37. Evidence was also found of clustering around multiples of 5%. This probably reflects medical judgements being formulated within broad and not fine divisions of precision, supporting guidance to medical assessors favouring a degree of rounding in the final assessment. In the council’s view this is both reasonable and pragmatic.

38. Also, within this work stream, in 2013 the council conducted a small audit of decided case files. The audit was used to inform other inquiries mentioned in this note. IIAC was reassured to find few problems in relation to the ‘causation’ question although some instances involved deductions of benefit for “other effective causes” that were risk factors. In general, the reasoning behind decisions was well documented, although poorly so in a few files. Other potential inconsistencies of a minor nature were referred to the department’s policy officials.

Concluding remarks

39. The process of assessing entitlement to IIDB is complex, both in terms of the rules that are applied, and the judgements medical assessors and decision makers have to make.

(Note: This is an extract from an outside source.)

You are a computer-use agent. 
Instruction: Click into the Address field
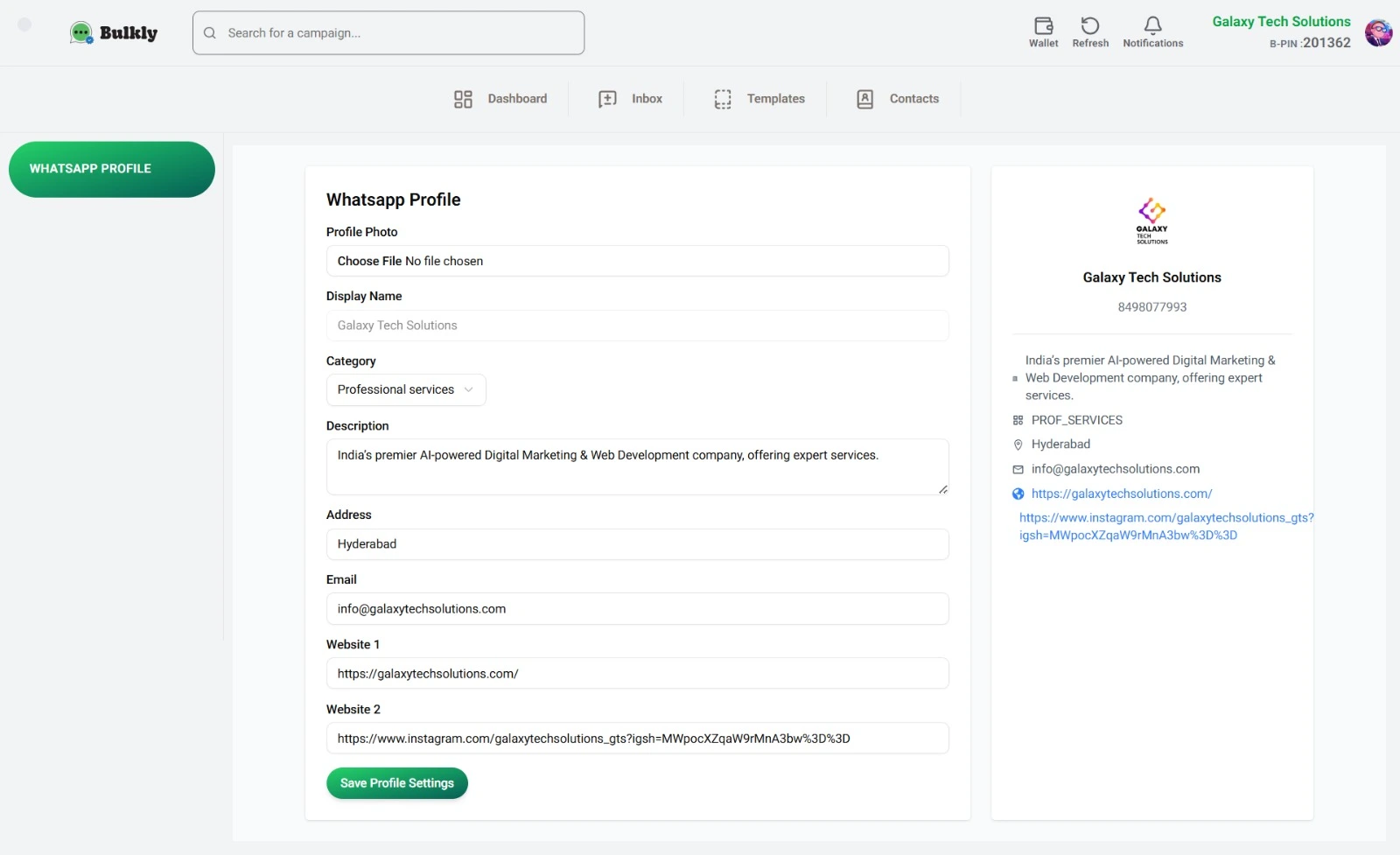coord(637,544)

40. The inquiries summarised in this note have sought to make the underlying principles as clear as possible, to aid transparency and consistency, and to ensure that decision-making is scientifically robust. Where appropriate, the rules have been modernised. Elements of the framework have been benchmarked against international comparators and other elements inspected, to gauge their reasonableness to independent scrutiny.

41. Advice has been offered to the department and other stakeholders to streamline decision-making. The council has offered to work with the department’s medical policy advisors to ensure that guidance to medical assessors reflects its advice.

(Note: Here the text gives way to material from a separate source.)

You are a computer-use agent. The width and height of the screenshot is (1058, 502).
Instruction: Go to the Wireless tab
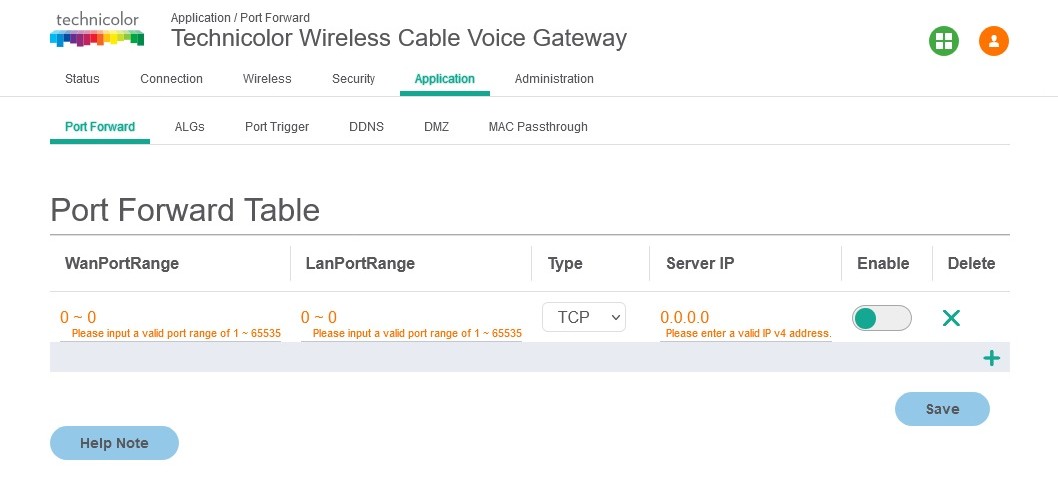tap(267, 79)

42. The council believes that simplification would make an already relatively efficient system more so, and that this would be to the benefit of claimants and administrators alike.

Appendix

Industrial Injury prescribed diseases, first diagnosed all assessments, by prescribed disease and percentage assessment: June 2009 to September 2011 (list restricted to PDs assessed in the period)

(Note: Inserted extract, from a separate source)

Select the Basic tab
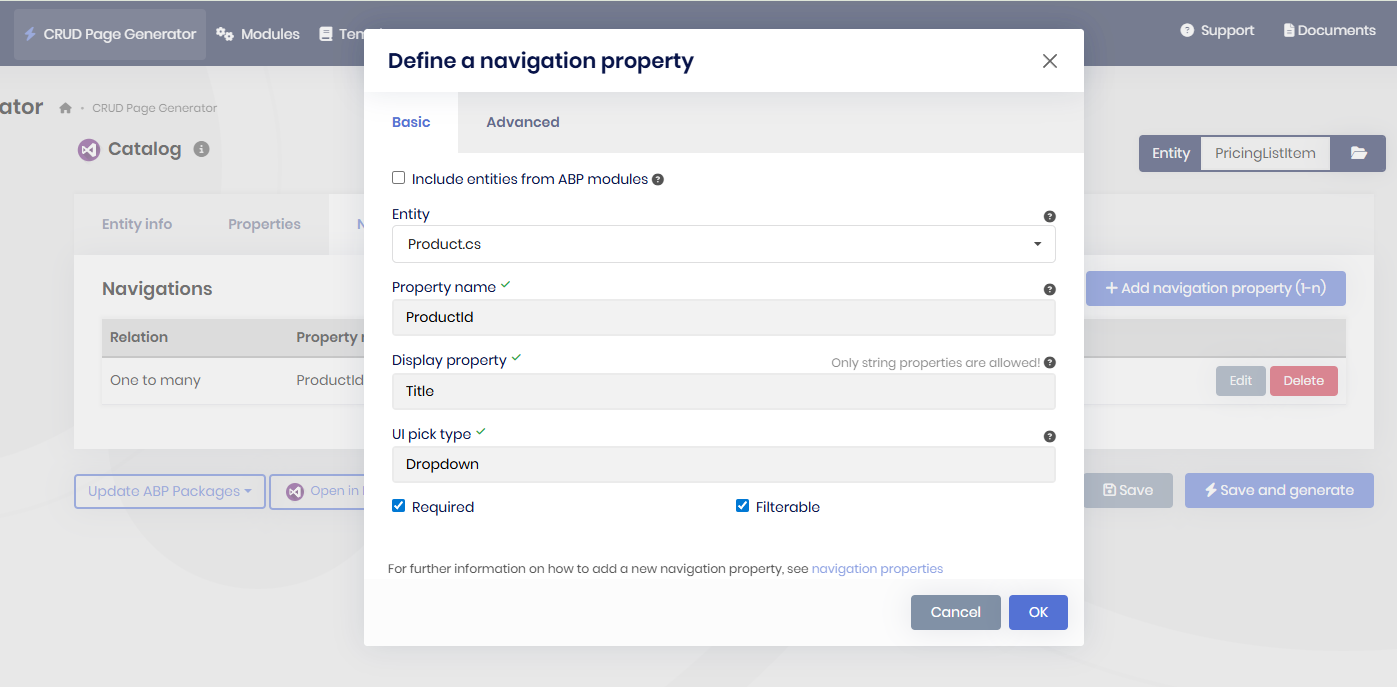 click(411, 122)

1 to 13 14 to 19 20 to 24 25 to 34 35 to 44 45 to 54 55 to 64 65 to 74 75 to 84 85 to 94 95 to 100
All prescribed diseases (n=39,100)*   54.1% 19.0% 7.5% 5.7% 2.1% 0.8% 0.3% 0.2% 0.3% 0.1% 9.9%  
A6 Bursitis of the knee 87.0% 13.0% 0.0% 0.0% 0.0% 0.0% 0.0% 0.0% 0.0% 0.0% 0.0%  
A8 Tenosynovitis 58.8% 41.2% 0.0% 0.0% 0.0% 0.0% 0.0% 0.0% 0.0% 0.0% 0.0%  
A10 Occupational deafness 0.0% 0.0% 44.8% 37.9% 17.2% 0.0% 0.0% 0.0% 0.0% 0.0% 0.0%  
A11 Vibration white finger/HAVS 97.2% 2.8% 0.0% 0.0% 0.0% 0.0% 0.0% 0.0% 0.0% 0.0% 0.0%  
A12 Carpal tunnel syndrome 78.7% 20.0% 1.3% 0.0% 0.0% 0.0% 0.0% 0.0% 0.0% 0.0% 0.0%  
A14 Osteoarthritis of the knee in miners 62.5% 22.7% 7.7% 5.1% 1.5% 0.4% 0.1% 0.0% 0.0% 0.0% 0.0%  
D1 Pneumoconiosis 25.2% 19.2% 15.9% 17.8% 7.5% 4.7% 3.3% 1.9% 2.3% 0.0% 2.3%  
D3 Diffuse mesothelioma 0.0% 0.0% 0.0% 0.0% 0.0% 0.0% 0.0% 0.0% 0.0% 0.0% 100.0%  
D4 Allergic rhinitis 100.0% 0.0% 0.0% 0.0% 0.0% 0.0% 0.0% 0.0% 0.0% 0.0% 0.0%  
D5 Dermatitis 100.0% 0.0% 0.0% 0.0% 0.0% 0.0% 0.0% 0.0% 0.0% 0.0% 0.0%  
D7 Occupational asthma 21.7% 39.1% 21.7% 13.0% 4.3% 0.0% 0.0% 0.0% 0.0% 0.0% 0.0%  
D8 Carcinoma of lung with asbestosis 0.0% 0.0% 0.0% 0.0% 0.0% 0.0% 0.0% 0.0% 0.0% 0.0% 100.0%  
D8A Lung cancer, exposure to asbestos 0.0% 0.0% 0.0% 0.0% 0.0% 0.0% 0.0% 0.0% 0.0% 0.0% 100.0%  
D9 Diffuse pleural thickening 14.8% 23.5% 19.8% 22.2% 11.1% 7.4% 1.2% 0.0% 0.0% 0.0% 0.0%  
D12 Chronic bronchitis and/or emphysema 4.5% 0.0% 22.7% 31.8% 22.7% 13.6% 4.5% 0.0% 0.0% 0.0% 0.0%  

*The data are subject to small errors arising from the summing of published numbers, which are rounded

References

  1. The 2 PDs that did not show spikes at 14% disablement were occupational deafness (PD A10) – for which there are different arrangements for payment and where the definition of the disease is effectively linked to a minimum of 20% disablement; and anaphylaxis due to latex (PD B5) for which the total number of cases was small.